In many progressive circles, it’s become open season on CNN. The oldest cable news network has become the recent whipping boy of humorist Jon Stewart as well as many others who see the network as bumbling along with one error after another.
While Fox is deservedly viewed with great disdain by progressives, there are many who consistently toe the line with MSNBC. I am among the many who frequently find it affirming to watch MSNBC to receive reinforcement for the views that I have held for numerous years. I’m also among those who find it to be as boorish as it is insightful.
CNN is different from the two aforementioned. It is a news channel, or at least it tries to be one. When visionary Ted Turner launched the network on June 1, 1980, he set out to bring the United States and the rest of the world immediate news from wherever it occurred. This required a large staff of reporters, cinematographers, producers, editors and managers. Miriam-Webster refers to news as “new information or a report about something that has happened recently.” The presumption here is that it will be presented in an accurate fashion, or as Fox mistakenly says about itself, in a “fair and balanced” way.
Except on weekend nights, CNN is 24/7 news. It broke us through the barrier of having to wait until 5:30 PM (6:30 PM in the East and West) for what became commonly known as “breaking news.” CNN had the capability to turn live to any story in which there was breaking news. When the U.S. went to war in on August 2, 1990 to kick Iraq’s Saddam Hussein out of Kuwait, CNN brought us the “green jello” from many angles and many reporters. We heard from soldiers with boots on the ground, from military leaders, from Iraqi citizens on various sides of the dispute, from Kuwaitis and other interested parties in the Mid-East and around the world.
In 1992, when Bill Clinton energetically captured the Democratic nomination for president by plodding through dozens of primaries and caucuses, CNN was there. We the viewers received far more information on political strategies from key personnel than we ever had before in a campaign. When Clinton made himself a political fool and legal target in the Monica Lewinsky escapade, CNN was also there.
Through these stories and many more in recent years, CNN has worked to fill up 168 hours a week with news. The result is that many of us are far better informed than we previously were, but we also have been provided with unintended comedy. The station that tries to cover every story from beginning to end intended to do so with missing Malaysian Airline Flight 370. Regrettably for CNN, this is only the latest story in which the network becomes a parody of itself. Initial coverage was thorough, albeit it halting because of the misinformation of the Malaysian government as well as the overall paucity of facts. Traditionally when real breaking news occurs, CNN’s ratings double, allowing it to surpass Fox and MSNBC combined. It was in the network’s interest to keep the story of the missing airliner in the category of breaking news, so it made every attempt to do so.

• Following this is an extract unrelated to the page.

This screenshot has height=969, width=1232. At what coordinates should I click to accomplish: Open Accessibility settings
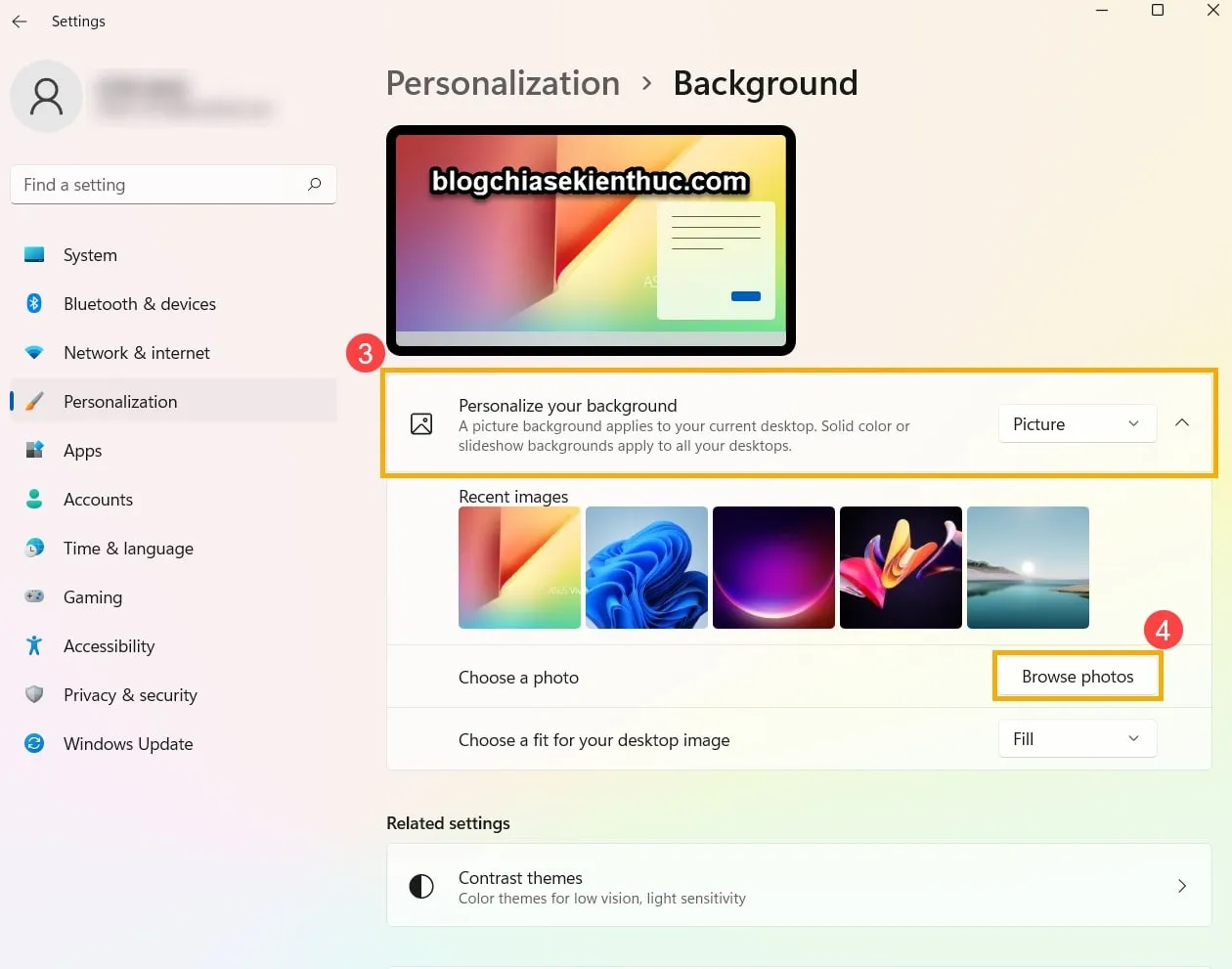click(x=109, y=646)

But the story dragged on day after day and week after week. Now two months later, we really know no more than we did the day of the disappearance, perhaps less. CNN has laid itself on the line repeatedly, and generally come up empty. The low-point may have come on the evening of March 20 when anchor Don Lemon raised the question of whether the plane had disappeared in a black hole. “That’s what people are saying,” Lemon said. “I know it’s preposterous – but is it preposterous you think, Mary?” (to former Transportation Department Inspector General Mary Schiavo). Schiavo calmly responded “A small black hole would suck in our entire universe, so we know it’s not that.”
Many laughed at Lemon’s questions as many had laughed the previous year at CNN’s round-the-clock coverage of the Boston Marathon bombings which included a number of false theories, albeit all of them were qualified as not properly sourced.
CNN has made a fool of itself. But it’s also doing something that no other network has done – work to provide up-to-date news 24/7. This means that situations arise such as when Lemon was repeatedly asked to go on the air hours at a time and talk about the missing plane, while no news was happening and the only thing left to talk about was discredited theories and wild hypotheses. He was a good soldier to go out and try to keep alive the illusion of breaking news.
It finally became so farcical that the network essentially gave up coverage of what had become a non-story. But they were right that it was an unsolved mystery, and experts from around the world were faced with a challenge the likes of which they had never previously seen.
Joking about some of CNN’s on-air embarrassing moments is fair. But to use these moments to characterize their entire body of work is not fair. They have taken on a challenge that none of the other networks have attempted to duplicate. Perhaps CNN would vet their stories better if they had real competition in the round-the-clock news business. In the absence of that, I’m certainly willing to give them a break and would find it terribly disappointing if the mockery of their mistakes became so widespread that they gave up their mission of trying to bring us timely news.